### Extracted information
☆ ☆ ☆ ☆

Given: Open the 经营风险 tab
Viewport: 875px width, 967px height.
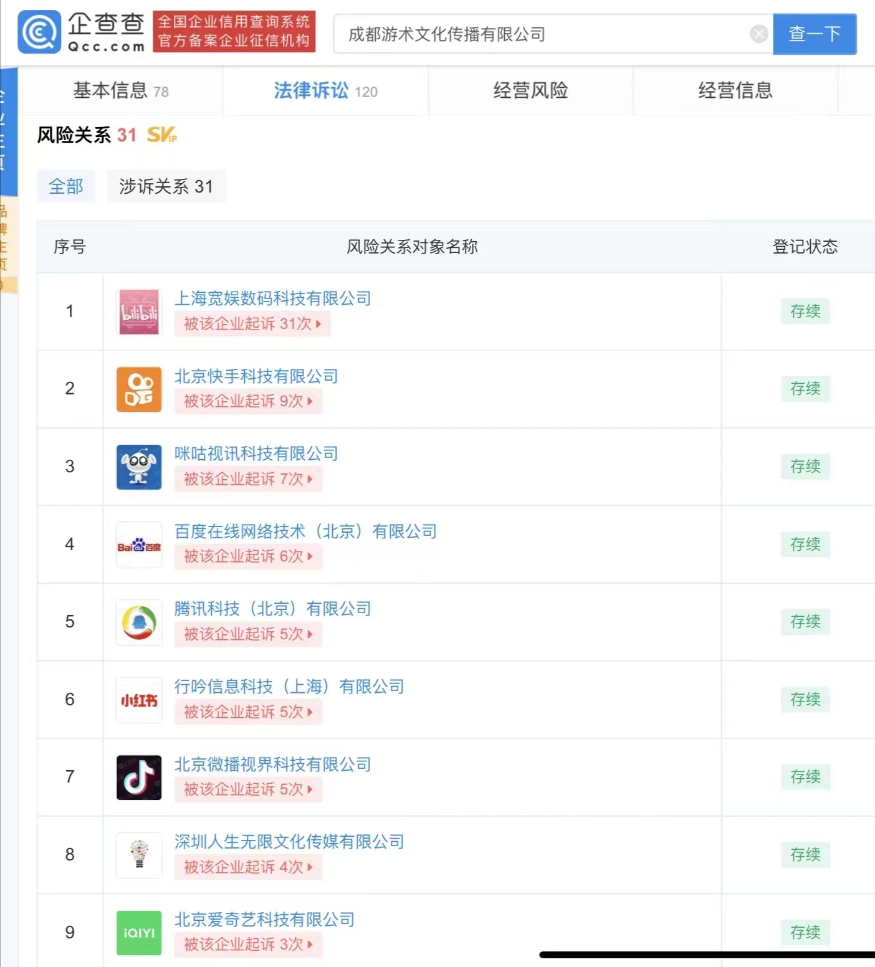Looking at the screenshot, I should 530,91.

☆ ☆ ☆ ☆

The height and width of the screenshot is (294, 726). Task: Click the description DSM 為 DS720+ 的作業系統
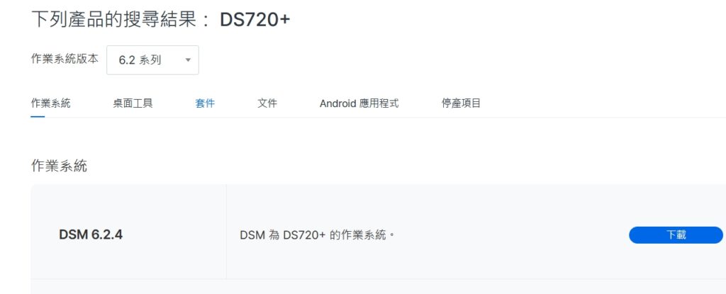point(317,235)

☆ ☆ ☆ ☆

### Exercise
Render the entries from the line containing "The height and" through the line containing "point(317,235)", both included, as a JSON list of strings with one string per line and blank lines skipped. Omit the pictures.

### Answer to this problem
[
  "The height and width of the screenshot is (294, 726). Task: Click the description DSM 為 DS720+ 的作業系統",
  "point(317,235)"
]